El Gobierno de Chile, liderado por el presidente José Antonio Kast, ha dado un nuevo paso en su política de control fronterizo con la ejecución del tercer vuelo de deportación masiva en lo que va de su mandato. Esta operación se enmarca dentro del denominado “plan de control y reordenamiento migratorio”, una de las promesas centrales de la actual administración para abordar la crisis migratoria que afecta al país austral.
Este domingo, las autoridades chilenas confirmaron la salida de 80 ciudadanos extranjeros, cuya mayoría está integrada por nacionales de Colombia y Bolivia. Según los reportes oficiales, el operativo incluyó tanto expulsiones administrativas (20 casos) como expulsiones judiciales (60 casos), afectando a personas que, en un 40 %, contaban con antecedentes policiales previos.
Logística y seguridad: Un despliegue sin precedentes
La operación de este fin de semana destacó por un nivel de custodia excepcionalmente alto. Ernesto León, jefe nacional de Migraciones y Policía Internacional de la PDI, informó que el operativo requirió el despliegue de 80 funcionarios policiales, garantizando que “cada persona fue custodiada uno a uno” durante todo el trayecto.
Por su parte, el subsecretario del Interior, Máximo Pavez, calificó el evento como un hito administrativo, al ser la primera vez bajo este gobierno que se utiliza un vuelo comercial ocupado en su totalidad por personas sujetas a procesos de expulsión. Pavez enfatizó que, con este grupo, la cifra total de deportados mediante vuelos oficiales asciende a 160 personas enviadas a cinco países distintos, un ritmo que, según el funcionario, no tiene precedentes en administraciones anteriores.
Desglose de las deportaciones en el último operativo:
- Total de personas expulsadas: 80.
- Ciudadanos colombianos: 58.
- Ciudadanos bolivianos: 22.
- Personas con antecedentes policiales: 32.

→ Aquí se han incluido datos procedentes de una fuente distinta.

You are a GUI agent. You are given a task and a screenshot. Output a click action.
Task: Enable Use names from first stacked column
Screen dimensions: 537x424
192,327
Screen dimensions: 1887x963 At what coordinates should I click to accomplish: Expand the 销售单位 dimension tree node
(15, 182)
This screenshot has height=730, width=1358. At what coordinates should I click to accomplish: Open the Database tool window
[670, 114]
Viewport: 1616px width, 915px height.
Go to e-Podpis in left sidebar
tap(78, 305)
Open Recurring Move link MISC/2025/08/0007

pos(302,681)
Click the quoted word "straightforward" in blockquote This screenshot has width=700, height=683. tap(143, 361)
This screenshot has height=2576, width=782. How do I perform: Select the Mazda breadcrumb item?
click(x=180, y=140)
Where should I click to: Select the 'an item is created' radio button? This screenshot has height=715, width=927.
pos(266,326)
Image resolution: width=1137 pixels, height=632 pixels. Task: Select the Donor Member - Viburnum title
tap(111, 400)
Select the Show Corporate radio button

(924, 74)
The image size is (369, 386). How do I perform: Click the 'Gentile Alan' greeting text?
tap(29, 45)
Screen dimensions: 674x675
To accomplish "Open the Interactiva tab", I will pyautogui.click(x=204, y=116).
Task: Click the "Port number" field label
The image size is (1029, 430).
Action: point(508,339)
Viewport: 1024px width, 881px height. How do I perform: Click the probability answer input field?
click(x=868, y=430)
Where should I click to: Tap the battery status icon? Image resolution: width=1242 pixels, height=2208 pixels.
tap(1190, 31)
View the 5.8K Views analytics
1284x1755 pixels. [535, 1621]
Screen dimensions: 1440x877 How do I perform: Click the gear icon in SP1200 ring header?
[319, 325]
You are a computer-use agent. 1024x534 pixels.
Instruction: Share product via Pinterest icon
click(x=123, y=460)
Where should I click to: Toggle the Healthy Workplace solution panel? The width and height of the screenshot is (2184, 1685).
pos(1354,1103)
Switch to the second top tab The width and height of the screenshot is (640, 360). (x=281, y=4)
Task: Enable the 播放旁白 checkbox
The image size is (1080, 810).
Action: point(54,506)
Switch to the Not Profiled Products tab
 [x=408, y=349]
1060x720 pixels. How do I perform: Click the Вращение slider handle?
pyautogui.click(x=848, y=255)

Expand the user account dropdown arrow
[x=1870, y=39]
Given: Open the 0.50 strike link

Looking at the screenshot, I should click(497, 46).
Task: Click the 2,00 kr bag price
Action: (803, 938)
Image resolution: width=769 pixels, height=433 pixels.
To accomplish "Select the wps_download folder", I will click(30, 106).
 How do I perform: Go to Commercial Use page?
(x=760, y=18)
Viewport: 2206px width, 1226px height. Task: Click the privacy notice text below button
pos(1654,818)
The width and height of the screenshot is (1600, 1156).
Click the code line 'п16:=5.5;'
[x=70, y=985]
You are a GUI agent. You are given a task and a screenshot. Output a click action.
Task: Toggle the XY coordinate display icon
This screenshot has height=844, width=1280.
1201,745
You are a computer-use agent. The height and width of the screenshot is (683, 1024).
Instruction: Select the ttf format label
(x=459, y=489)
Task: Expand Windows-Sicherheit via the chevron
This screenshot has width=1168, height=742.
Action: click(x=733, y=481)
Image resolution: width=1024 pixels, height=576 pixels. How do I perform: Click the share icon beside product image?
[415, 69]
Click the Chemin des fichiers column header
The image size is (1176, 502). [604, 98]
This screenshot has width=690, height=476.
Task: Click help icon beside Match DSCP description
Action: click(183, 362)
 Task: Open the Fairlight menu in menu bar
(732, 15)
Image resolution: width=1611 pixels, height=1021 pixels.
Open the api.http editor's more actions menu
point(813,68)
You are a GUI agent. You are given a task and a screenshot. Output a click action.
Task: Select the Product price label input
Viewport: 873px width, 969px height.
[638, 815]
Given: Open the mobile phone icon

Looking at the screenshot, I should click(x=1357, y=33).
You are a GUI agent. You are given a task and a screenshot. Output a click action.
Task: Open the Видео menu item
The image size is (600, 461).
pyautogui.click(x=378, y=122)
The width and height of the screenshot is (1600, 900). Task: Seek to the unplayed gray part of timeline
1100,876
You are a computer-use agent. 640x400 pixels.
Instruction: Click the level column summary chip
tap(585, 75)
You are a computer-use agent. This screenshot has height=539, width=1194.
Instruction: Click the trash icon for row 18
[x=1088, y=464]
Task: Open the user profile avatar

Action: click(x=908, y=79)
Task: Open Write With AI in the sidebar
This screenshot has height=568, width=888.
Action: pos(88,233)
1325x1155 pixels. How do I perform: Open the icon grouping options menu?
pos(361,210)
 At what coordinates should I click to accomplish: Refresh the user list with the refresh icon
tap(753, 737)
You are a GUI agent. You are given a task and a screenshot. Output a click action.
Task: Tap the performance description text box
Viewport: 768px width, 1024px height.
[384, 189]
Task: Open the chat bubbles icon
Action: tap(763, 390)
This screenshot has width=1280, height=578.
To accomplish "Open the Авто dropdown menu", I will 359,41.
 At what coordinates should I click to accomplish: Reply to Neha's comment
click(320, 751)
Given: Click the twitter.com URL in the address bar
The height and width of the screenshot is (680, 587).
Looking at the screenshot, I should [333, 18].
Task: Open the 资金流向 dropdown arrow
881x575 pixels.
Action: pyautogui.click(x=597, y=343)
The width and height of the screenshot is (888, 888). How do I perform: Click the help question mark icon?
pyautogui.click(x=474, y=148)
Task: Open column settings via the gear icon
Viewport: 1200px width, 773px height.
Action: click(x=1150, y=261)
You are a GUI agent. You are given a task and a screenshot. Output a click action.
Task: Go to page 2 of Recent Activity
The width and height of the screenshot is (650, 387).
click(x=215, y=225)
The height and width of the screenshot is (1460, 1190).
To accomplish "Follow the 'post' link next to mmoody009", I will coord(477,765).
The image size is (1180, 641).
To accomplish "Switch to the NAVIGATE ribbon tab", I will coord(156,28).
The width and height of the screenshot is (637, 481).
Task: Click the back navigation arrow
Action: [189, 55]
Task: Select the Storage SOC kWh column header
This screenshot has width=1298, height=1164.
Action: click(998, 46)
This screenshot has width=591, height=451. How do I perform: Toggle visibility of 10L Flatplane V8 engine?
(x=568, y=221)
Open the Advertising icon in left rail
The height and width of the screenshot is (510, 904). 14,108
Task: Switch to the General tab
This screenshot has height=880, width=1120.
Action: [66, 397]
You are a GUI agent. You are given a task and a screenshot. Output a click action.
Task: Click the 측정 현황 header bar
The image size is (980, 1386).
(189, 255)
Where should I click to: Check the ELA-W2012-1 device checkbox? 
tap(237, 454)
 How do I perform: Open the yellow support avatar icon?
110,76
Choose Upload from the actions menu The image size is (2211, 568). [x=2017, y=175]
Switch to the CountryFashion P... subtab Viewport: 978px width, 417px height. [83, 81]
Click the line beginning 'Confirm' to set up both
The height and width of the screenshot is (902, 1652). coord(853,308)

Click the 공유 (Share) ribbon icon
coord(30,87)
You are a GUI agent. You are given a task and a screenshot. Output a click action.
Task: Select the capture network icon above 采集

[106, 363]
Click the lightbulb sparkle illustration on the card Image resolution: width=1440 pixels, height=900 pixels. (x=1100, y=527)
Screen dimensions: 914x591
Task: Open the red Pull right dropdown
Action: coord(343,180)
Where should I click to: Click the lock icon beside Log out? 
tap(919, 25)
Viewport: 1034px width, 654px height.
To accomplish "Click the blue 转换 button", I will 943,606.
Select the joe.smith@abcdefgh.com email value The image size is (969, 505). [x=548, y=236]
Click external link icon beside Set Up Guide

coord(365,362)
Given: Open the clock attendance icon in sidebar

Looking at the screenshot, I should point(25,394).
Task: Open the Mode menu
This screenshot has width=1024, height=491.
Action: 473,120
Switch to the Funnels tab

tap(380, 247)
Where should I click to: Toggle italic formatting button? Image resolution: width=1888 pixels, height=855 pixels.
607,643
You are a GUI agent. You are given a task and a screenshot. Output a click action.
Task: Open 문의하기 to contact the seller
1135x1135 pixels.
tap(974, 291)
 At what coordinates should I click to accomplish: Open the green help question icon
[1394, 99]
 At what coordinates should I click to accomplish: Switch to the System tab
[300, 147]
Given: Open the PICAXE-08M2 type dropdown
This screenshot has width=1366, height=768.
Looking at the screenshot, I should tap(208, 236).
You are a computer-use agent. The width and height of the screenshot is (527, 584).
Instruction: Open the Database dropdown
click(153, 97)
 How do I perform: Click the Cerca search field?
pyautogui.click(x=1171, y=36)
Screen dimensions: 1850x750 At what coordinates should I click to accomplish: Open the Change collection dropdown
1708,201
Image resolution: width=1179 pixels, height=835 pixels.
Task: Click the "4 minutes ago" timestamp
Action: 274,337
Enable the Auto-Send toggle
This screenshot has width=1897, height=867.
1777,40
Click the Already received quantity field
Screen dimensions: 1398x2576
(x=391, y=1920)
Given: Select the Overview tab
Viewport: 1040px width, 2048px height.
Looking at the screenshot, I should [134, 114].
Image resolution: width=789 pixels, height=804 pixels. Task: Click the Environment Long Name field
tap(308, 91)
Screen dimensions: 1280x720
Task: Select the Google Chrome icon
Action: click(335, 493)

Balance de 2026: Cifras de un año de endurecimiento
El endurecimiento de la política migratoria no se limita únicamente a los vuelos de gran escala. Frank Sauerbaum, director nacional de Migraciones, ofreció un balance detallado de las acciones ejecutadas durante el presente año. En lo corrido de 2026, se han llevado a cabo un total de 780 deportaciones, distribuidas de la siguiente manera:
- Expulsiones administrativas: 683 casos.
- Expulsiones judiciales: 97 casos.
Además de las salidas forzosas, el gobierno ha observado un fenómeno paralelo de salidas voluntarias. Según Sauerbaum, unas 2.446 personas han abandonado Chile por voluntad propia este año, siendo el 90 % de este grupo ciudadanos de origen venezolano. El Ejecutivo vincula esta tendencia a la efectividad de sus políticas de control, que buscan disuadir la migración irregular y combatir la criminalidad asociada al ingreso por pasos no habilitados.
El debate sobre la seguridad y los derechos humanos
La gestión de José Antonio Kast ha convertido la seguridad y el control fronterizo en el eje de su agenda política, especialmente en las regiones del norte de Chile, donde la presión migratoria es más aguda. El mandatario ha defendido estas medidas como necesarias para recuperar el orden público, sosteniendo que existe una correlación directa entre la migración irregular y el aumento de ciertos delitos.
No obstante, esta postura ha generado fricciones con diversos sectores. Organizaciones defensoras de los derechos humanos han alzado su voz de alerta, denunciando que el discurso oficial y las deportaciones masivas pueden fomentar la estigmatización de las comunidades migrantes. Advierten que las medidas, aunque legales, deben garantizar el debido proceso y evitar generalizaciones que afecten a poblaciones vulnerables, particularmente a venezolanos, colombianos y bolivianos que buscan refugio o mejores oportunidades económicas.
A pesar de los cuestionamientos, el Gobierno chileno ha ratificado su “voluntad inclaudicable” de continuar con el cronograma de expulsiones, asegurando que estas operaciones son esenciales para el cumplimiento estricto de la legislación vigente y el reordenamiento del país.